### Supplied data
----------
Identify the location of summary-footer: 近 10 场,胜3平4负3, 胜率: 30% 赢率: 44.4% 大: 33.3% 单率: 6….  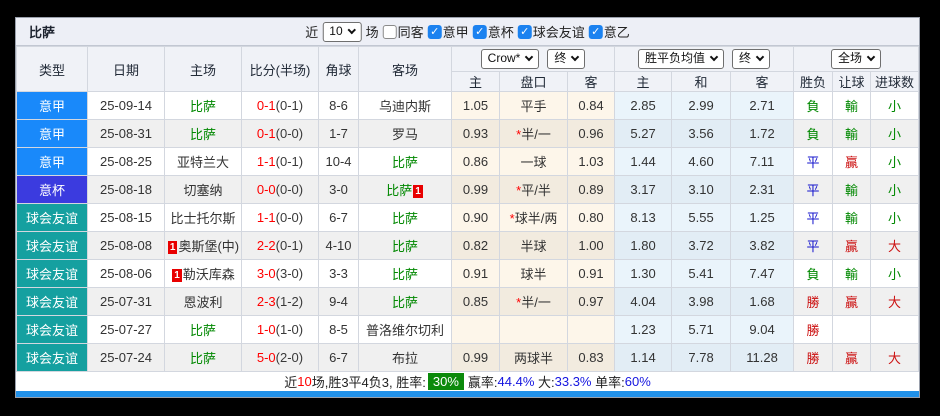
----------
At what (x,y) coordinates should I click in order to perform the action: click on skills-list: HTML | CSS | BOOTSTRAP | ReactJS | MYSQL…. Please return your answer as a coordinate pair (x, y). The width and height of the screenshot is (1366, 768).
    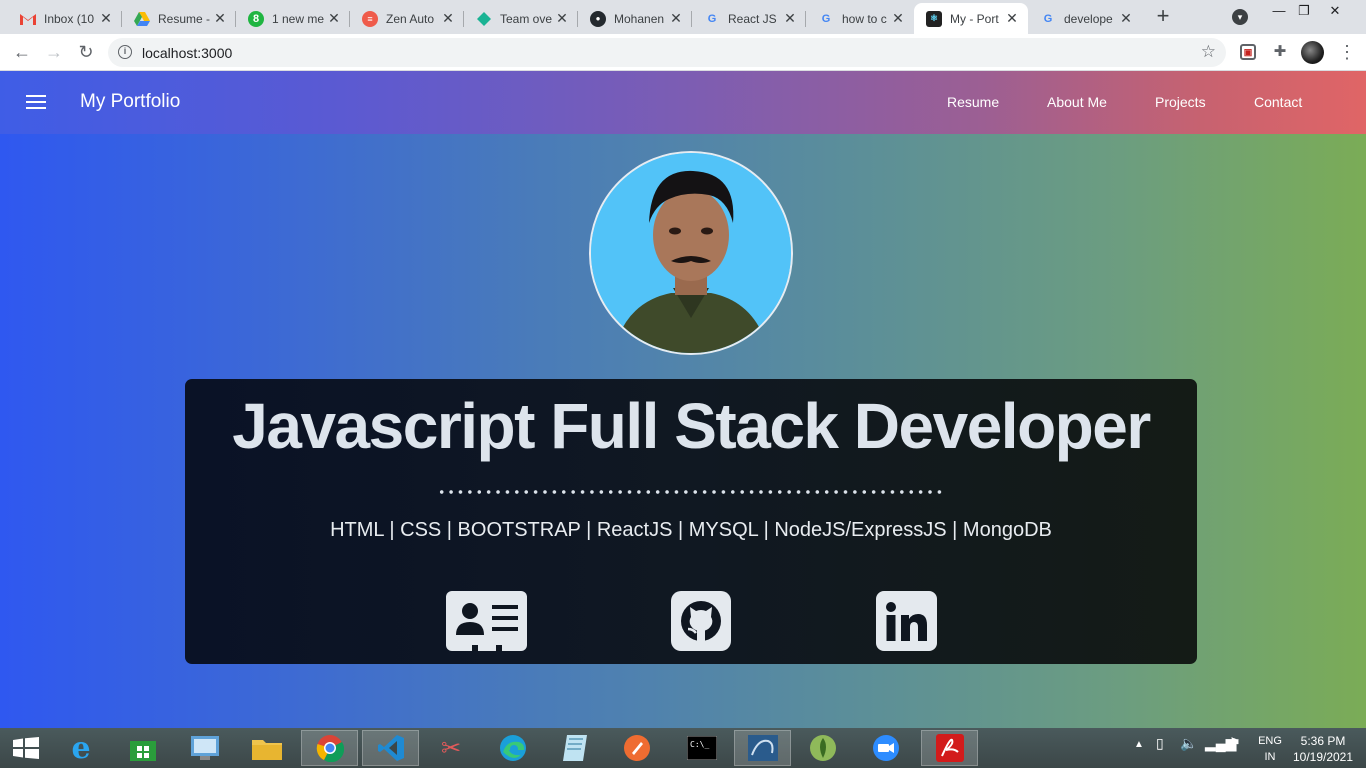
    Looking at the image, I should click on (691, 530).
----------
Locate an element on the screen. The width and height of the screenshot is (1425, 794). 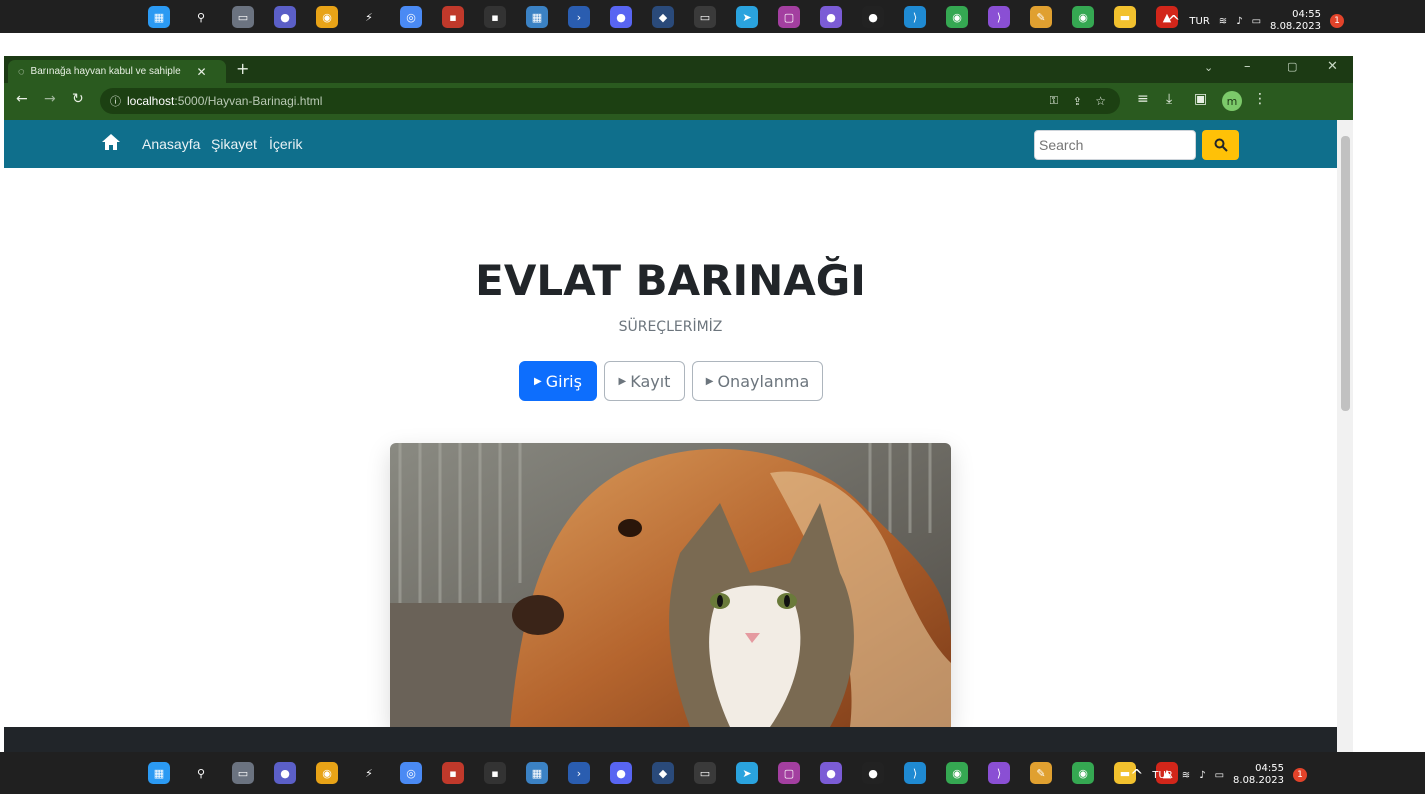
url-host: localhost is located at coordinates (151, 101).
----------
### Work instructions
Copy the data verbatim, beginning at the line containing "At what (x,y)" and ending after the line containing "Looking at the". Omit the pictures.

### Response to this task
At what (x,y) coordinates should I click in order to perform the action: click on skills-list: HTML | CSS | BOOTSTRAP | ReactJS | MYSQL…. Please return your answer as a coordinate pair (x, y). The width and height of the screenshot is (1366, 768).
    Looking at the image, I should click on (691, 530).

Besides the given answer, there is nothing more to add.